Tuesday, May 15, 2007

Pyroclastic Flows? We Don´t Care About No Stinkin Pyroclastic Flows

Whenever I withdraw money from a Third World ATM, I turn around, ostentatiously flash the wad, and say in a loud and commanding voice: Okay, which one of you malnourished losers thinks he can take me?

But I didn´t find an ATM in Tena. Instead we got on the bus, drove through the jungle on crappy roads to Puyo, then turned right on a paved one and went halfway up the Andes to the Ecuadorian resort town of Banos.

Which we immediately liked. After all, how can you not like a place with verdant green mountain walls and waterfalls erupting forth all over? Especially since, once we got to the artsy B&B there, and met the couple our age from Chicago, complete with bicycles and guitars, who had just bought the place a couple of years ago, and we got the room with the view and the fireplace...

Anyway, Maureen started feeling better. And once we walked around the town and saw all the non-Ecuadorian-hole-in-the-wall food options, and also saw that it was neither a total local resort nor a total backpacker dive...

Well, we got rid of the excess elipses, and had a good night´s sleep. And the next morning... they were back. Along with cold, drizzly rain. I guess that´s the price you pay for all that greenery. Still, there wasn´t much to do until the afternoon, when it started to clear, and I started to head up some steep steps to a lookout point.

From where I could see the nearby volcano, Tunguruhua, which has also been erupting. Big time. In ´99 they evacuated the town. Then it died down. Then in August last year it started to explode again. Although now, as the clouds cleared a bit at its summit, it was just streaming out brown smoke.

All of which makes for the kind of tourism I like. Although our new friends from Chicago are just a tad concerned about their uninsured B&B investment.

Still, exploding volcanoes make for low, low real estate prices. And the area is stunningly beautful. So, if a volcano hasn´t had a catastrophic eruption in, say, 10,000 years, what are the odds that it´s going to do so in the measly 20 or so years that you have left?

We hope to go back before we leave Ecuador to check a few places out.

In the meantime, on Tuesday, although I have yet to see a totally blue sky in the country, it was more sunny than not. And the project of Mo and me was to bicycle downhill about 12 miles to a famous waterfall.

Now neither of us basically have been bicycling since around 1989, and Maureen doesn´t take too readily to anything that might go wrong, but if you´re going downhill all the way, what can go wrong?

Okay, it was on the main road, with the trucks and the buses and all, and she didn´t particularly like that. Then it turned out that there were indeed uphill portions (13 in all), and her legs weren´t up for that. Then there was the 400 meter long dark tunnel with the dripping water. But after a short bit of yelling and screaming at me, she made a valiant attempt to get into the good sport mode.

She even went with me on the tiny open gondola bucket that goes 500 meters over a chasm with a raging river below.

But when we got to the end of the line and the walk to the waterfall, she looked at how down, down, down the trail went, computed that that meant an up, up, up at some point, and left me on my own.

= = = = = = =

** GIVEN INSTRUCTION 1 **
Summarize the Ecuador travel post in two sentences.
The records that follow have no connection to the text above.

** ITEMS **
= = = = = = =

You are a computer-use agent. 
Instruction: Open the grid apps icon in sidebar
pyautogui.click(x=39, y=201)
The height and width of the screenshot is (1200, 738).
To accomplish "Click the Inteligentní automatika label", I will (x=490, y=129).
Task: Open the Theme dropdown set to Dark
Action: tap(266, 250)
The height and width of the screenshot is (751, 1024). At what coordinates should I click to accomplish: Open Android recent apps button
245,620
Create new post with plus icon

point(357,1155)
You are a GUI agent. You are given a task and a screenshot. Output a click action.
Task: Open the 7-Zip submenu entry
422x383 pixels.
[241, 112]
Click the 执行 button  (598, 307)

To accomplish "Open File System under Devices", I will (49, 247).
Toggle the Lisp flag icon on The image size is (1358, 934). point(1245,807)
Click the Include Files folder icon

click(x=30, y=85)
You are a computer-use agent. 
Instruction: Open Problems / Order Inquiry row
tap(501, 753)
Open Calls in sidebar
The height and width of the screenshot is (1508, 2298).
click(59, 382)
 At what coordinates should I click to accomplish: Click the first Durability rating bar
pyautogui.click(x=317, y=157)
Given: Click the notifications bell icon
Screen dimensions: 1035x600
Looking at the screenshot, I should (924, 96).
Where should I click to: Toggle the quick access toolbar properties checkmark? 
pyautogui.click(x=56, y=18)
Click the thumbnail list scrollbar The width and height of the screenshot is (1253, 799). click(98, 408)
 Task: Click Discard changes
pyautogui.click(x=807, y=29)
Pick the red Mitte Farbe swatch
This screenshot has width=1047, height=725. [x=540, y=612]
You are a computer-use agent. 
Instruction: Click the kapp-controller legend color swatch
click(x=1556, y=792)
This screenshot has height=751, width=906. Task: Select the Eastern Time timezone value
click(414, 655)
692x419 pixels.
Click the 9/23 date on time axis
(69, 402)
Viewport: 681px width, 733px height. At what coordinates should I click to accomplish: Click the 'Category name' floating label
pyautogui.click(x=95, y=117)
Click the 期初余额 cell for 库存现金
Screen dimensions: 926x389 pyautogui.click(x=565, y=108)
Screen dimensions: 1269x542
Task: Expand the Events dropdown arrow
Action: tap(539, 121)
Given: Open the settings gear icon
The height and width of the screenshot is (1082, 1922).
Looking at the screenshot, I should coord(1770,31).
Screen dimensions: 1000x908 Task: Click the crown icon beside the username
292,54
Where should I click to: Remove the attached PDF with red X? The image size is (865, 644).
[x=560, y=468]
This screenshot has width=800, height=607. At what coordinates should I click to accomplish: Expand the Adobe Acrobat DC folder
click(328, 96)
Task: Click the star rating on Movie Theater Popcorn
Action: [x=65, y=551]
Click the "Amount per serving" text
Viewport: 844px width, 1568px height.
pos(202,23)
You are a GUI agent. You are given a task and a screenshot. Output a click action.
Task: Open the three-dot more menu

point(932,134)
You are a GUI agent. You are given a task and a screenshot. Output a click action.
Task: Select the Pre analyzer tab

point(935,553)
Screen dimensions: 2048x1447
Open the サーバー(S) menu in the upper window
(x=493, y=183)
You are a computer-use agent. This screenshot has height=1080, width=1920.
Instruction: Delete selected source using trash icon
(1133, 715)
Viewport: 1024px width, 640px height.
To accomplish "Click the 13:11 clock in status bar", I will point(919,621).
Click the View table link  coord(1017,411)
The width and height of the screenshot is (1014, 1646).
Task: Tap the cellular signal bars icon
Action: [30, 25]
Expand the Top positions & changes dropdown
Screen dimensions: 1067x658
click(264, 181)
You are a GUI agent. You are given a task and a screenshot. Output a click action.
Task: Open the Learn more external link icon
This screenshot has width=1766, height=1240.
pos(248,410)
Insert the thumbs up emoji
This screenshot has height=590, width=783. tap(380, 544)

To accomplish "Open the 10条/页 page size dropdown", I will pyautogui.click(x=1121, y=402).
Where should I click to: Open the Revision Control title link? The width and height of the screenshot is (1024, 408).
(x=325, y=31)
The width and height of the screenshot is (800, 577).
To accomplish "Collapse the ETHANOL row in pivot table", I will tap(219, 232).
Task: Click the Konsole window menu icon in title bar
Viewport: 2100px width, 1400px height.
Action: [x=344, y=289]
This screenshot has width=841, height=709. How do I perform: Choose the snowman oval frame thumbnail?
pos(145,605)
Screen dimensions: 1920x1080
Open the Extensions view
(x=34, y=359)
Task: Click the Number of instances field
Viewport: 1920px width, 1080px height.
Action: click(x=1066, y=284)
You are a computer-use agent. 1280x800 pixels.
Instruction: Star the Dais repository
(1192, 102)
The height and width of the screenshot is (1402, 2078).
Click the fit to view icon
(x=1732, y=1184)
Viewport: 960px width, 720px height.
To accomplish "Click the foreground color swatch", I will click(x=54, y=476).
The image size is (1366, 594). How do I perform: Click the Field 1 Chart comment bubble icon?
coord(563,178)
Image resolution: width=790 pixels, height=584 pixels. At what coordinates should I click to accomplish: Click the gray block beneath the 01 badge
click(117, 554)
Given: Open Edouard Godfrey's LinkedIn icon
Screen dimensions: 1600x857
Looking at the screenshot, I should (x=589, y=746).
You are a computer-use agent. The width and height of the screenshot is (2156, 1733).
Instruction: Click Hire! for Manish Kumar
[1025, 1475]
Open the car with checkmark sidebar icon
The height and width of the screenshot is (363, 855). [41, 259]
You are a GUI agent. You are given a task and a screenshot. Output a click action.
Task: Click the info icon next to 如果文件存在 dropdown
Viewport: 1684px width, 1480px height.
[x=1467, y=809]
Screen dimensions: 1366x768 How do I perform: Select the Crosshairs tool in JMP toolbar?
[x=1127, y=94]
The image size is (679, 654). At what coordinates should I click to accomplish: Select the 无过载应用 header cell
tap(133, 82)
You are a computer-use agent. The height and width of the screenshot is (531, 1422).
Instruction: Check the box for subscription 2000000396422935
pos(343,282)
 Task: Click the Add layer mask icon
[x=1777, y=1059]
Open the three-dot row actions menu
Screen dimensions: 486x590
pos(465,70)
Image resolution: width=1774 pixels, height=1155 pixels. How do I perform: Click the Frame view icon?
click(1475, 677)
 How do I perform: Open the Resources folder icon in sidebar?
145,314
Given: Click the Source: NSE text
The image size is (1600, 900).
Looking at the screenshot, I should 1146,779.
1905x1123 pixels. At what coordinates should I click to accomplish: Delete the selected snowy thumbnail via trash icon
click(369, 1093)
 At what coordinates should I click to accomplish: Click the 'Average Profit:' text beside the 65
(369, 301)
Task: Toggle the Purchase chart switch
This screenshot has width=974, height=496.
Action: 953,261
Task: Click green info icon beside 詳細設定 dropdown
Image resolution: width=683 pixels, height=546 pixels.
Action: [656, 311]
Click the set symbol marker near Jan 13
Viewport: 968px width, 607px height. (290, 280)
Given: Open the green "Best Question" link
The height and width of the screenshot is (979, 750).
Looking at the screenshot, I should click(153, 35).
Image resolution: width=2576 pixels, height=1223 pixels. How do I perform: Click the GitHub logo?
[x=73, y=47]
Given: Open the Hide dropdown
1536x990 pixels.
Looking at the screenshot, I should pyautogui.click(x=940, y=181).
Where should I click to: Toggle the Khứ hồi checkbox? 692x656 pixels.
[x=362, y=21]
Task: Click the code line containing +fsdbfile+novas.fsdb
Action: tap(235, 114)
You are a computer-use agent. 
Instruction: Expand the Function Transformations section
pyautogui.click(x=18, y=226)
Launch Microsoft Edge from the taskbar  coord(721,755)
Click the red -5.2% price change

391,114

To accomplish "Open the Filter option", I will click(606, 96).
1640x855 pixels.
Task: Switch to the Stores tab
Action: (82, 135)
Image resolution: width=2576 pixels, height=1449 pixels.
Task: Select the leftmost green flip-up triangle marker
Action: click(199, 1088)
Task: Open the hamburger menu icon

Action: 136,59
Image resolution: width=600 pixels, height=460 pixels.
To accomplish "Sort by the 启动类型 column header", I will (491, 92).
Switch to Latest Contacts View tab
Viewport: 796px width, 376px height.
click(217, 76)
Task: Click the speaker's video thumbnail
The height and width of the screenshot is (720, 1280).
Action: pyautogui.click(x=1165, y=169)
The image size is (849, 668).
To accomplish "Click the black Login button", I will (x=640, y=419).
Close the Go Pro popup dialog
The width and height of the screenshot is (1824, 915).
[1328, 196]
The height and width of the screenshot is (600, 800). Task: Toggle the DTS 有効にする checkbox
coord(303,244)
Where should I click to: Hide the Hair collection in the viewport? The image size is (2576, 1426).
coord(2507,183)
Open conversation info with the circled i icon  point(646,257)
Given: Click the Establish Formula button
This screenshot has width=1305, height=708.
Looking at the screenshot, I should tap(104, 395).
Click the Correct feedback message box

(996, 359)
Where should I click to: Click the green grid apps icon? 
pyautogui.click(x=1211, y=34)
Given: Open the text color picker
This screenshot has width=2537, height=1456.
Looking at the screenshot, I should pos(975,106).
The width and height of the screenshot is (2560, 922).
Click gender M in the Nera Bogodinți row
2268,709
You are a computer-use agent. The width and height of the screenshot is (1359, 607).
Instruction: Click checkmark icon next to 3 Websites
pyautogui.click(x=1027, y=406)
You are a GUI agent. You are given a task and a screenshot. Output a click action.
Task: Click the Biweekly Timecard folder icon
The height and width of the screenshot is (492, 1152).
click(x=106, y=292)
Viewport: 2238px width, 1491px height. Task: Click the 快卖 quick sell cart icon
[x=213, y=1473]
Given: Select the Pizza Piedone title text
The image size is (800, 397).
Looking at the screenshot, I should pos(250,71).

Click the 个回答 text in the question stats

= = = = = = =

** GIVEN INSTRUCTION 2 **
In the records, reproduce word for word the lines from the line with "Click the View" up to and including the line with "[1025, 1475]".

** WRITTEN SOLUTION 1 **
The writer and Maureen ride a bus from Tena to the resort town of Banos, which they immediately like, and stay at a B&B bought by a couple from Chicago while the nearby volcano Tunguruhua keeps erupting. On Tuesday they bicycle downhill toward a famous waterfall, dealing with main-road traffic, uphill stretches and a dark tunnel, and Maureen rides the gondola over a chasm but leaves the writer to walk the steep trail to the waterfall alone.

** WRITTEN SOLUTION 2 **
Click the View table link  coord(1017,411)
The width and height of the screenshot is (1014, 1646).
Task: Tap the cellular signal bars icon
Action: [30, 25]
Expand the Top positions & changes dropdown
Screen dimensions: 1067x658
click(264, 181)
You are a GUI agent. You are given a task and a screenshot. Output a click action.
Task: Open the Learn more external link icon
This screenshot has width=1766, height=1240.
pos(248,410)
Insert the thumbs up emoji
This screenshot has height=590, width=783. tap(380, 544)

To accomplish "Open the 10条/页 page size dropdown", I will pyautogui.click(x=1121, y=402).
Where should I click to: Open the Revision Control title link? The width and height of the screenshot is (1024, 408).
(x=325, y=31)
The width and height of the screenshot is (800, 577).
To accomplish "Collapse the ETHANOL row in pivot table", I will tap(219, 232).
Task: Click the Konsole window menu icon in title bar
Viewport: 2100px width, 1400px height.
Action: [x=344, y=289]
This screenshot has width=841, height=709. How do I perform: Choose the snowman oval frame thumbnail?
pos(145,605)
Screen dimensions: 1920x1080
Open the Extensions view
(x=34, y=359)
Task: Click the Number of instances field
Viewport: 1920px width, 1080px height.
Action: click(x=1066, y=284)
You are a computer-use agent. 1280x800 pixels.
Instruction: Star the Dais repository
(1192, 102)
The height and width of the screenshot is (1402, 2078).
Click the fit to view icon
(x=1732, y=1184)
Viewport: 960px width, 720px height.
To accomplish "Click the foreground color swatch", I will click(x=54, y=476).
The image size is (1366, 594). How do I perform: Click the Field 1 Chart comment bubble icon?
coord(563,178)
Image resolution: width=790 pixels, height=584 pixels. At what coordinates should I click to accomplish: Click the gray block beneath the 01 badge
click(117, 554)
Given: Open Edouard Godfrey's LinkedIn icon
Screen dimensions: 1600x857
Looking at the screenshot, I should (x=589, y=746).
You are a computer-use agent. The width and height of the screenshot is (2156, 1733).
Instruction: Click Hire! for Manish Kumar
[1025, 1475]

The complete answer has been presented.